Some of the most prominent advocates of the hoax theory are Bill Kaysing, author of _We Never Went To The Moon_, Ralph Rene, author of _NASA Mooned America_, David Percy and Mary Bennett, co-authors of _Dark Moon: Apollo and the Whistle Blowers_ and, more recently, Bart Sibrel, producer of _A Funny Thing Happened On The Way To The Moon_. 

These people, and other hoax advocates, usually point to alleged anomalies in the Apollo photo and video record as evidence of their claims. The FOX program featured many of these claims while providing very little refuting evidence or testimony. Below are my comments refuting both the evidence presented in the TV program and many other common hoax allegations. I invite you to draw your own conclusions, but I suspect you will find the facts speak for themselves.

*The likelihood of success was calculated to be so small that it is inconceivable the moon landings could have actually taken place.
*
Bill Kaysing has claimed that the chance of a successful landing on the moon was calculated to be 0.0017% (1 in 60,000).
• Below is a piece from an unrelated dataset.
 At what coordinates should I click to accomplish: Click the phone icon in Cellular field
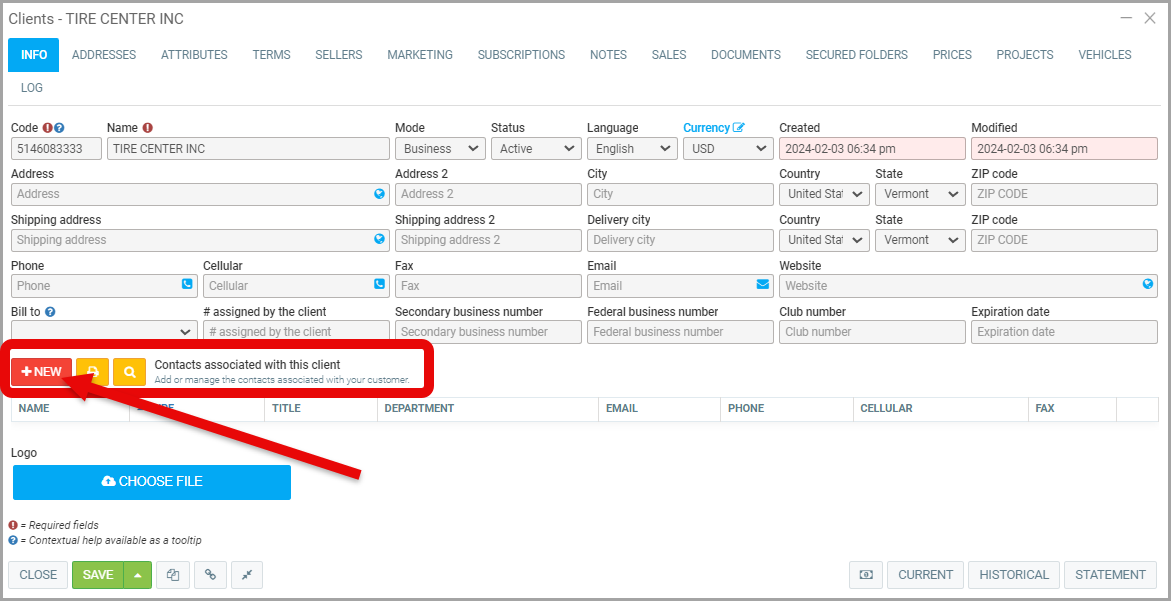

The source of this information appears to be a report prepared by the Rocketdyne company in the late 1950s. This assessment was, of course, based on understanding and technology existing at the time of the report. As tremendous resources were poured into the problem over the next decade, the reliability studies improved dramatically.
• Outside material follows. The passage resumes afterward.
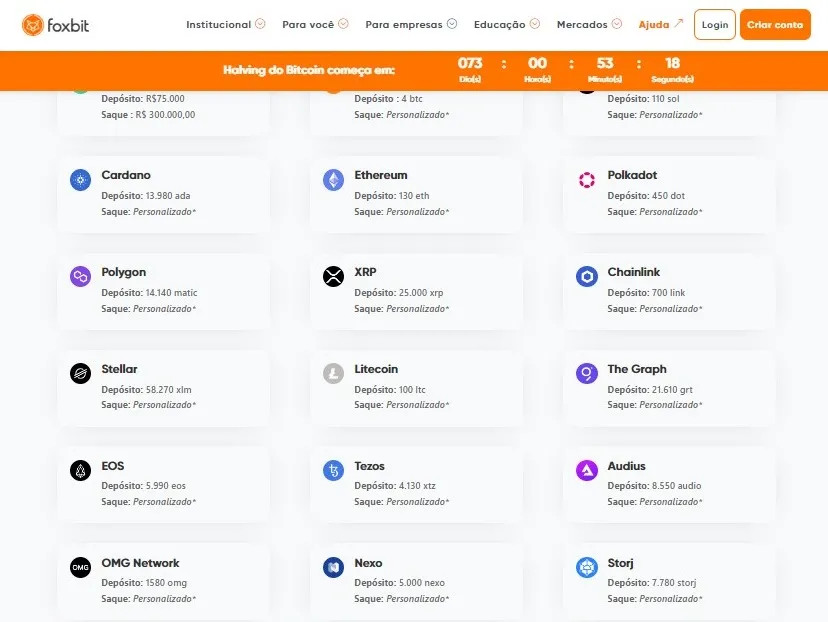Image resolution: width=828 pixels, height=622 pixels.
Task: Expand the Para você dropdown
Action: (315, 24)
During the mid-1960s the Apollo Support Department of the General Electric Company in Florida conducted extensive mission reliability studies for NASA. These studies were based on very elaborate reliability models of all of the systems. A reliability profile over the course of a mission was generated by computer simulation, and a large number of such simulations were carried out for different scenarios. Based on those studies, the probability of landing on the moon and returning safely to earth never dropped below 90%.

*Every Apollo mission before number 11 was plagued by about 20,000 defects apiece. Yet, with the exception of Apollo 13, NASA claims there wasn't one major technical problem on any of their Moon missions.
*
This is the claim of hoax advocate Ralph Rene. Although I am unfamiliar with the source of this information, Mr. Rene's assertion is clear; the early missions had so many insurmountable problems that NASA decided to abandon the moon landings and fake it. Even if the data is accurate, there is a big difference between a "defect" and a "major technical problem". 

None of the Apollo missions, with the exception of number 13, experienced a major technical problem that prohibited the crews from successfully completing their missions. Also, the early Apollo flights were test missions designed specifically to shake out bugs in the hardware and procedures. Finally, the moon landings were far from flawless. There were numerous technical problems but, thanks to the skill of the flight controllers, engineers and astronauts, the problems were either corrected or circumvented such that the crews were able to complete their missions with amazing success.

*The poor video quality of the first moon landings was a deliberate ploy so nobody could properly examine it.
*
Television pictures of the Apollo 11 landing were sent directly to Earth from the surface of the Moon using the Lunar Module's antenna and power supply. This placed a restriction on the amount of bandwidth that could be transmitted. Apollo 11 was thereby limited to using a black-and-white, slow-scan TV camera with a scan rate of 10 frames-per-second at 320 lines-per-frame.

 In order to broadcast the images to the world, the pictures had to first be converted to the commercial TV standards. In the US, this was the EIA standard of 30 frames-per-second at 525 lines-per-frame. The pictures transmitted from the Moon were displayed on a 10-inch black-and-white monitor and a vidicon camera was pointed at the screen and the pictures were scanned at the EIA standard.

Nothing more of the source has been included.